The lattice energies are given in Table1 and have been calculated according to Elatt = Ecryst / Z - Emol with Ecryst as the energy of the crystal, Z the number of molecules in the unit cell, and Emol as the energy of the single molecule. Emol was obtained by placing a single molecule into a large cubic unit cell with the box length a = 15 Å. In addition to the calculated values, experimental sublimation energies (taken from Ref. 6 and reference therein), which represent a measure for the lattice energies, are listed for comparison in Table 1, as well.


Table 1: Calculated lattice energies Elatt without (DFT) and with dispersion (DFT-D2) correction, respectively, and experimentally determined sublimation energies in kJ/mol. In parentheses, the energies are given relative to aspirin.

Van der Waals-type interactions make up an essential part of the intermolecular interactions in organic solids. This is also reflected in the calculated lattice energies. When comparing the lattice energies with and without dispersion correction, it can be seen that the dispersion energy contributes 56 - 80 % to the lattice energy. The predicted ranking and relative energies of aspirin, paracetamol I, and (±)-ibuprofen at DFT-D2 level are in excellent agreement with the corresponding experimental sublimation enthalpies, which are approximately related to the lattice energy by Hsub= -(Elatt + 2RT)

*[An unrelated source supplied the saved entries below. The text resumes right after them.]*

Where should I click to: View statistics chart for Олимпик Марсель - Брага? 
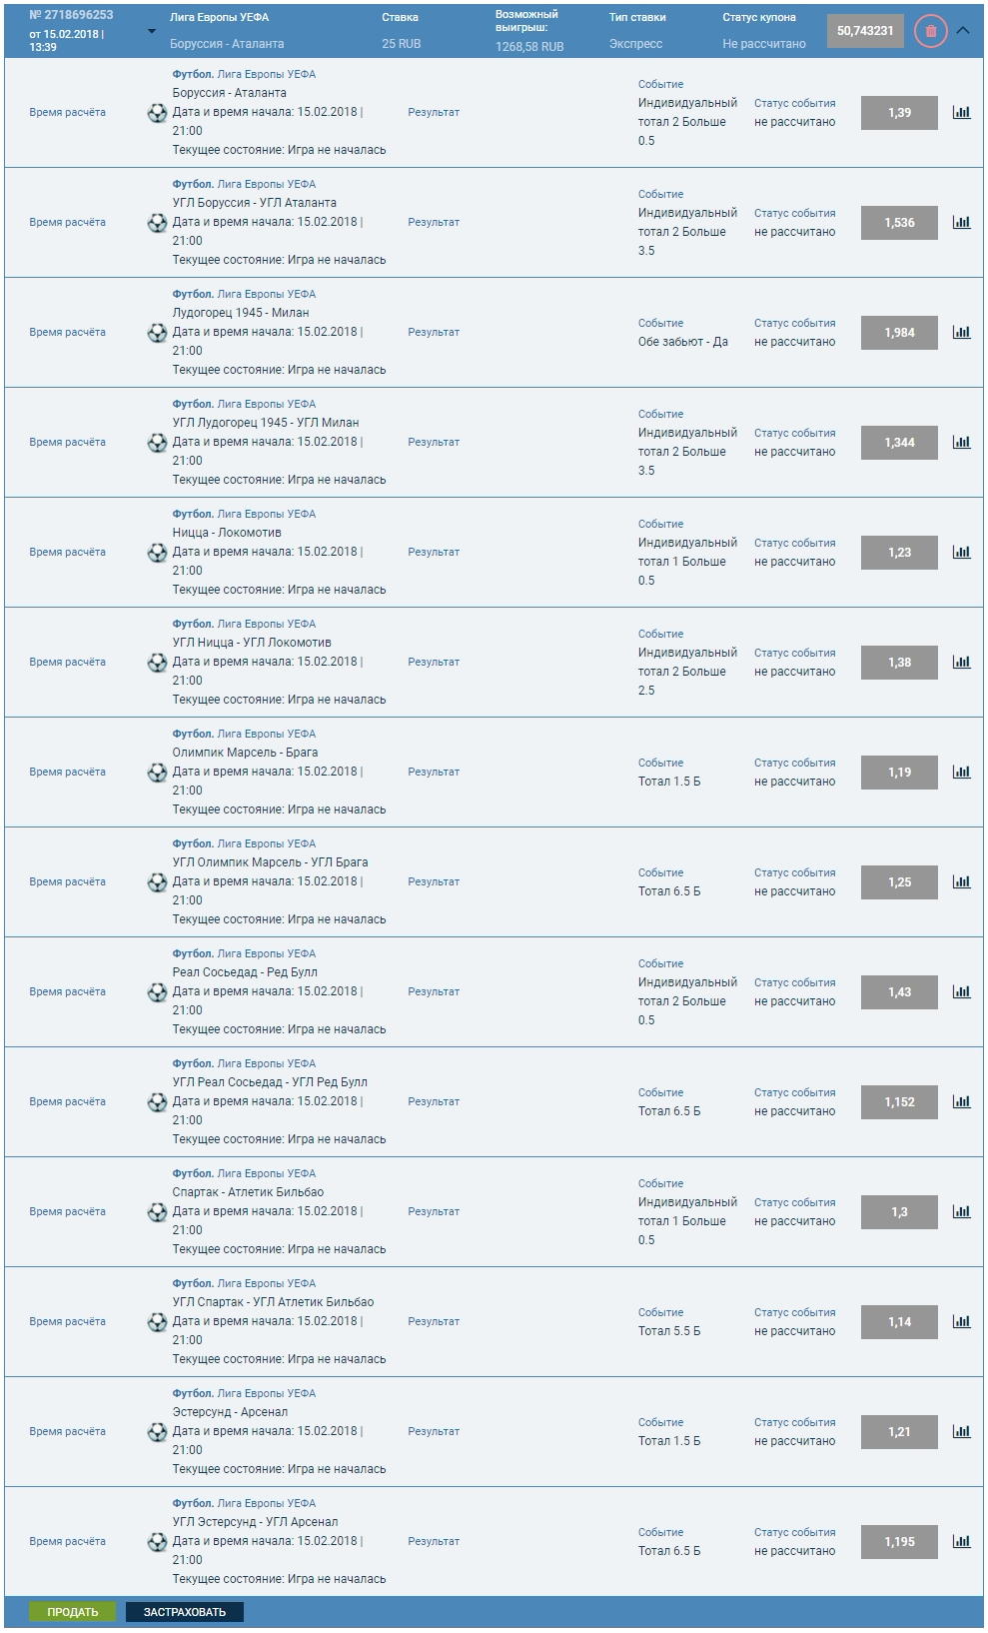tap(961, 773)
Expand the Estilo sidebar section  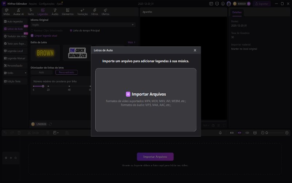point(15,73)
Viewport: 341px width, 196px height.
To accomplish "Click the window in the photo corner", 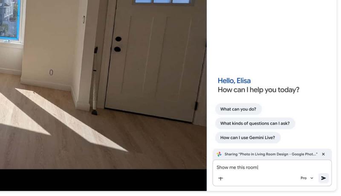I will pos(10,20).
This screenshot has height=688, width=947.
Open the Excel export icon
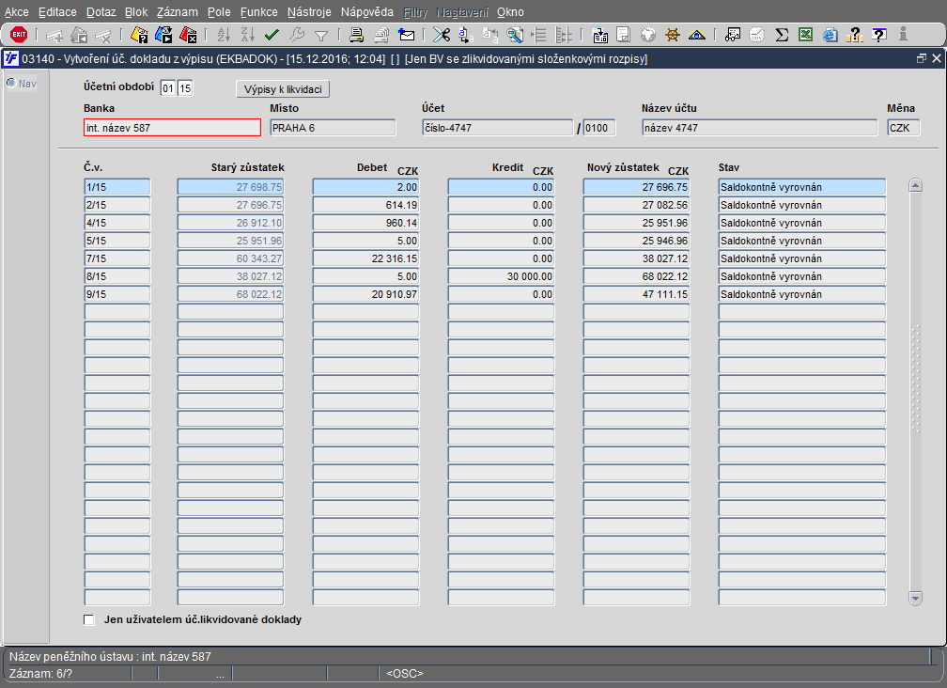(805, 35)
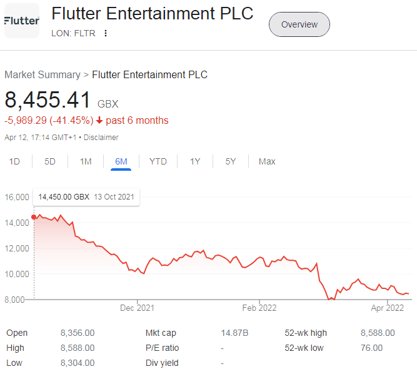Click the 14,450.00 GBX price tooltip
Viewport: 417px width, 374px height.
tap(86, 197)
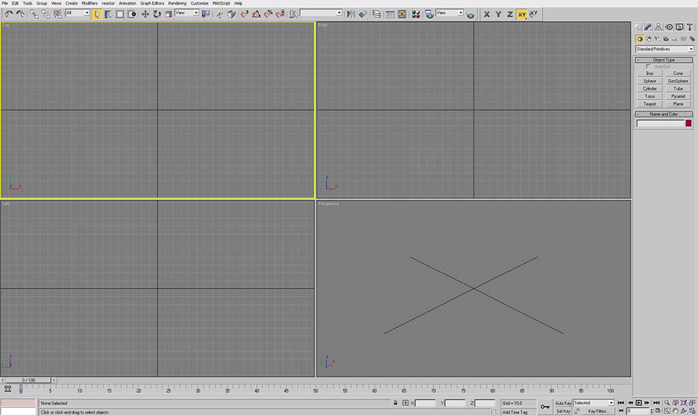The width and height of the screenshot is (698, 416).
Task: Open the Standard Primitives dropdown
Action: (x=664, y=49)
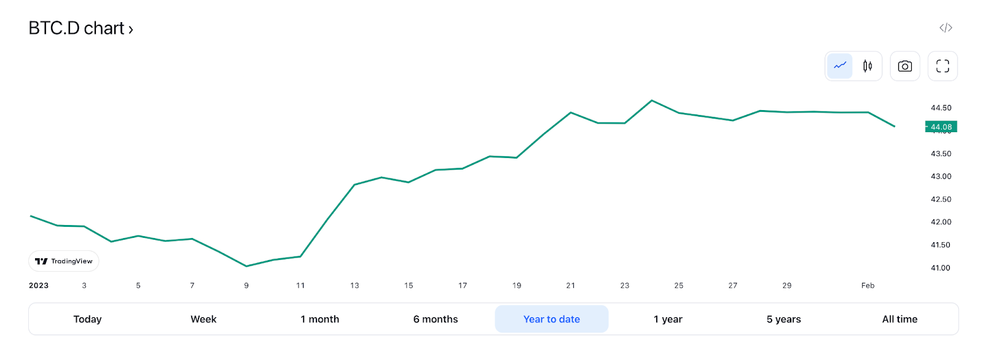983x348 pixels.
Task: Click the 44.08 current price label
Action: point(941,127)
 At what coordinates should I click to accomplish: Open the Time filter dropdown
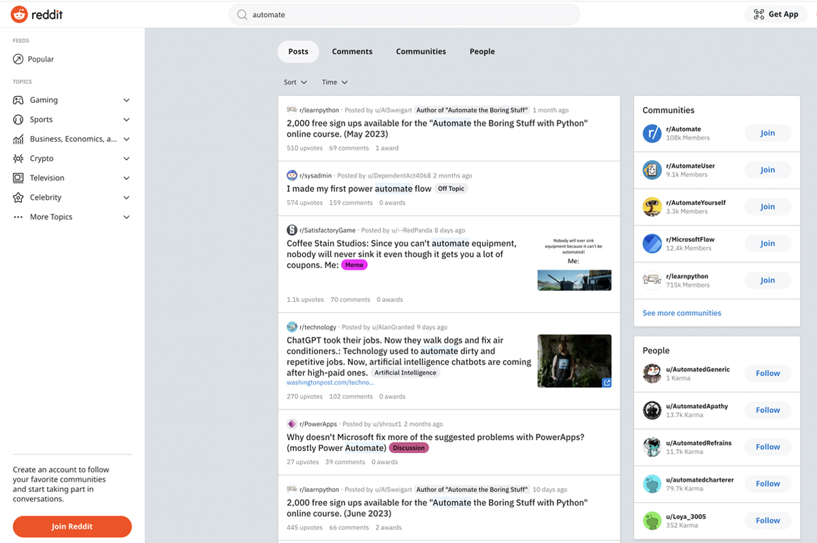coord(334,82)
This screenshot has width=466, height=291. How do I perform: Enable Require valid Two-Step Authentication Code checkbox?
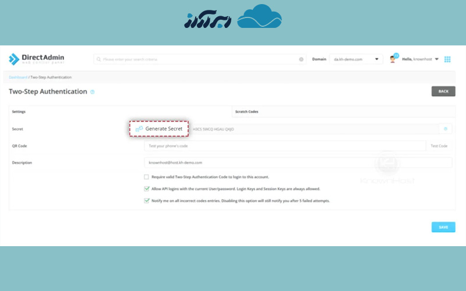(x=147, y=177)
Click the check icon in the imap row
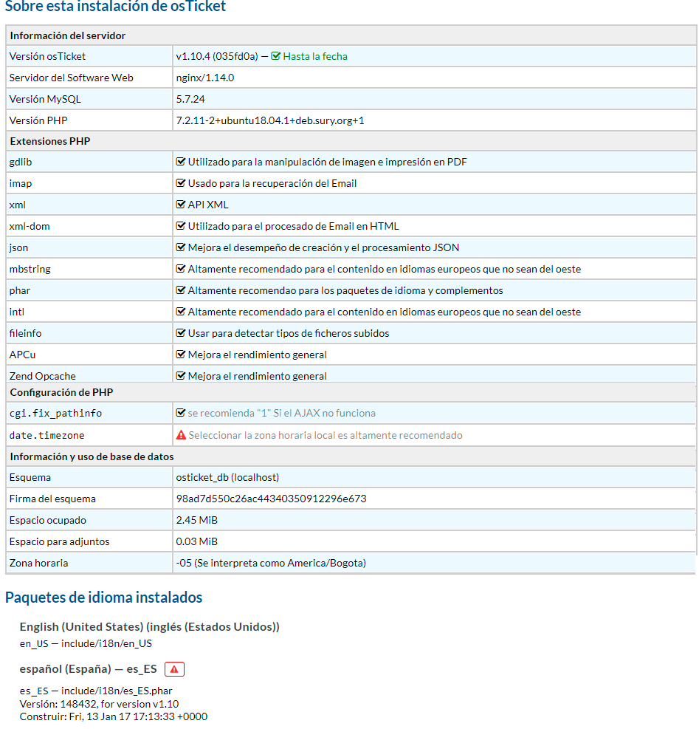This screenshot has width=699, height=729. (180, 183)
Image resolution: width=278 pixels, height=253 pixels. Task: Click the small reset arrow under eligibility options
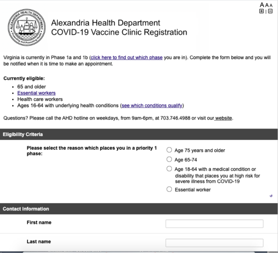tap(271, 196)
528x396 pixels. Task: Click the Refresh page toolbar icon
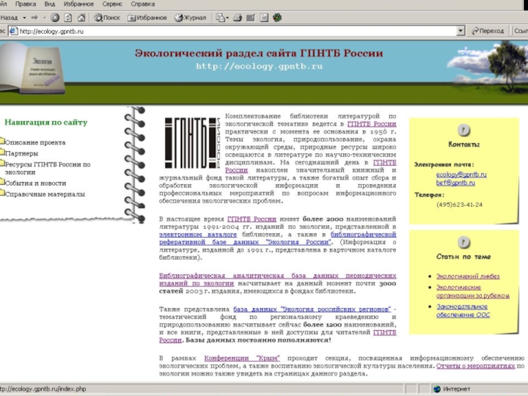pos(67,18)
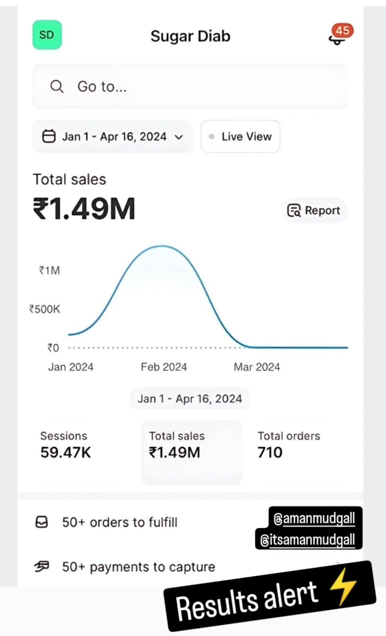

with R as the gas constant and T the temperature. In case of paracetamol, the ranking of the two polymorphs at DFT-D2 level is contrary to the experimental data, whereas without dispersion correction the ranking is the same as obtained in experiment. This discrepancy at DFT-D2 level may be attributed to the fact that the dispersion correction was not applied during optimization and that only the atomic positions have been relaxed, while the cell as not been fully optimized. The calculated results are, however, in line with previous computational studies [6], which also found a higher lattice energy for form II using an empirical dispersion correction and an Gaussian type orbital-based approach. The latter suffers from basis set superposition errors in contrast to plane wave-based approaches, which have been used in the present case. Another reason may be the neglect of entropic effects, whose evaluation is, however, beyond the scope of the this study.


In summary, the results demonstrate that the calculation of lattice energies is a useful approach to assess the thermodynamic stability of organic molecular crystals, in which dispersion-type interactions make up an essential part of the intermolecular interactions. Relative energies based on the semi-empirical dispersion-corrected lattice energies are in good agreement with the experimentally observed trend rendering the chosen methodology as a suitable and reliable approach for predicting the thermodynamic stability of organic crystal solid.



  1. G. Desiraju, J. Chem. Sci., 122 (2010) 667-675 .
  2. [2] A. Nangia, Acc. Chem. Res., 41 (2008) 595-604.
  3. S. Woodley et al., Nature Materials, 7 (2008) 937-946.
  4. X. Gonze et al., Computer Phys. Commun., 180 (2009) 2582-2615.
  5. MAPS, Version 3.3.2, Scienomics, Paris, France.
  6. T. Li et al., Pharmaceutical Research, 23 ( 2006), 2326-2332.
  7. S. Grimme, J. Comp. Chem., 27 (2006), 1787-1799.
  8. J.S. Chickos et al., J. Phys. Chem. Ref. Data, 31 (2002 ) 537-698.